> **EXERCISE AIM**
Each record that follows goes into your reply unchanged; the pictures do not.

Records from a data collection:
________________________________________
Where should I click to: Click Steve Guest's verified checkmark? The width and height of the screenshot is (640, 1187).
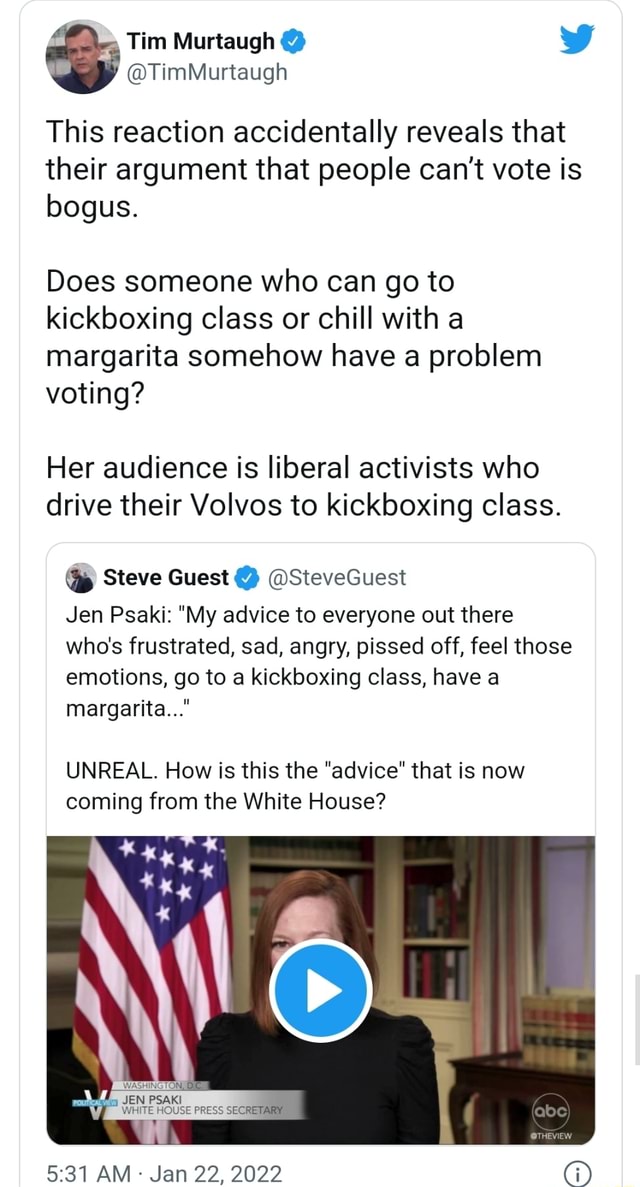245,578
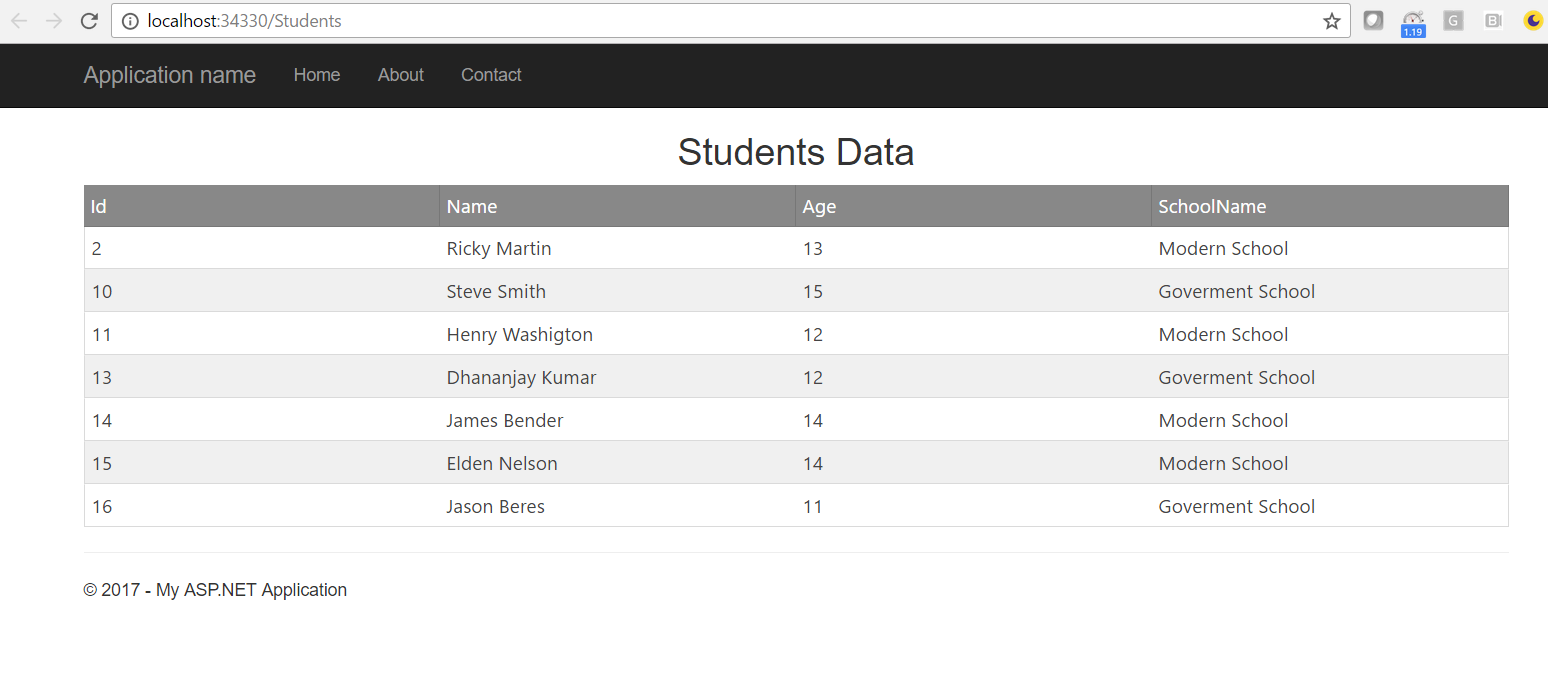This screenshot has height=696, width=1548.
Task: Click the Age column header
Action: (x=819, y=207)
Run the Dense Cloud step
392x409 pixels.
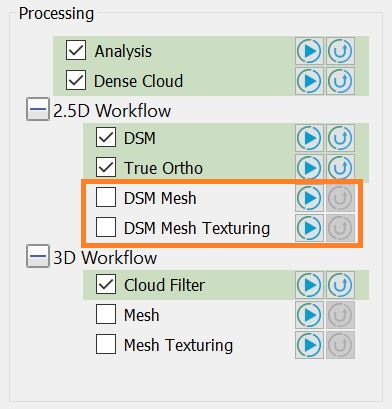tap(309, 81)
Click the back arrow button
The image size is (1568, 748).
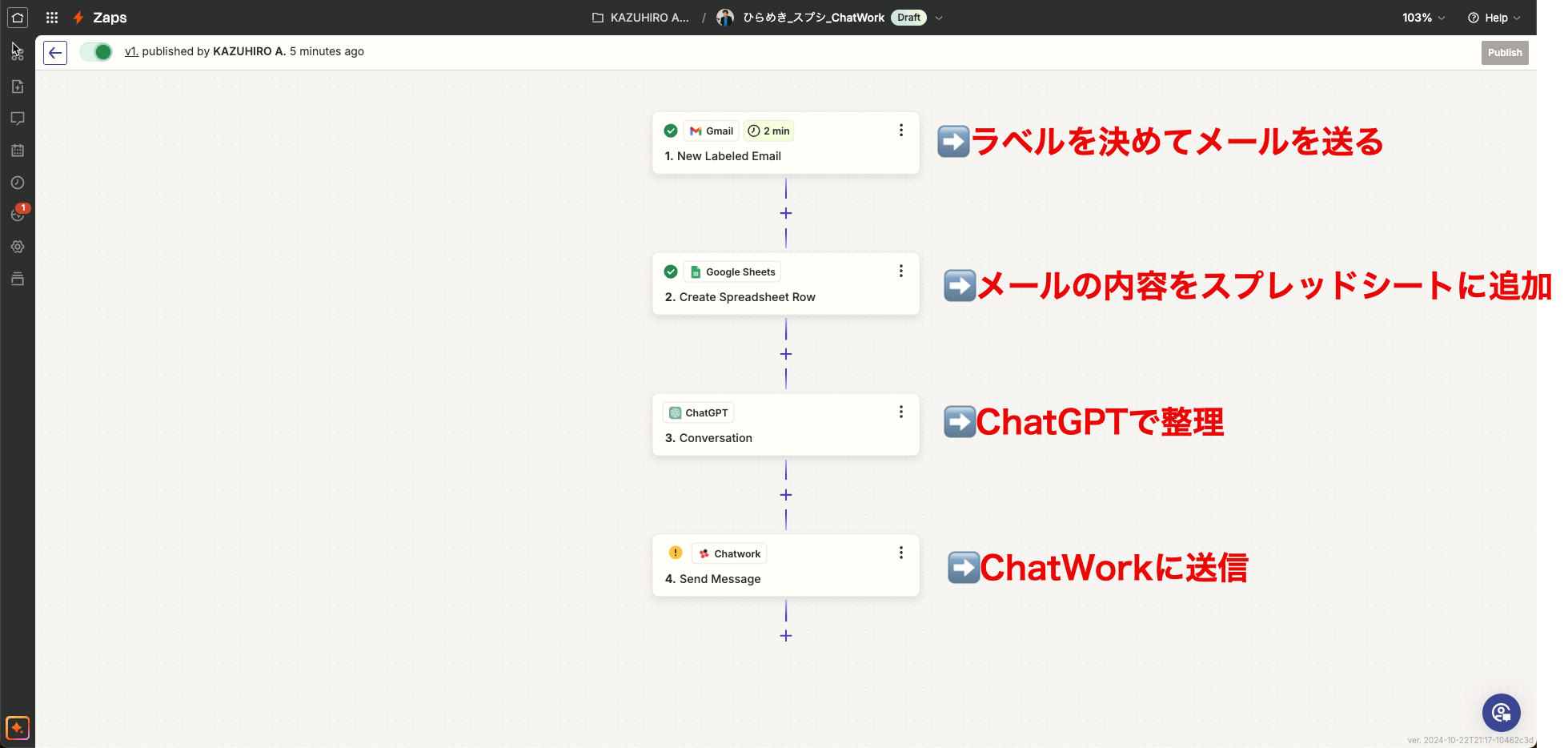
________________________________________
> **THE COMPLETED TASK**
Where should I click to: Click Steve Guest's verified checkmark? The width and height of the screenshot is (640, 1187).
245,578
This screenshot has height=696, width=1548.
Task: Click the Age column header
Action: (x=819, y=207)
Run the Dense Cloud step
392x409 pixels.
tap(309, 81)
Click the back arrow button
The image size is (1568, 748).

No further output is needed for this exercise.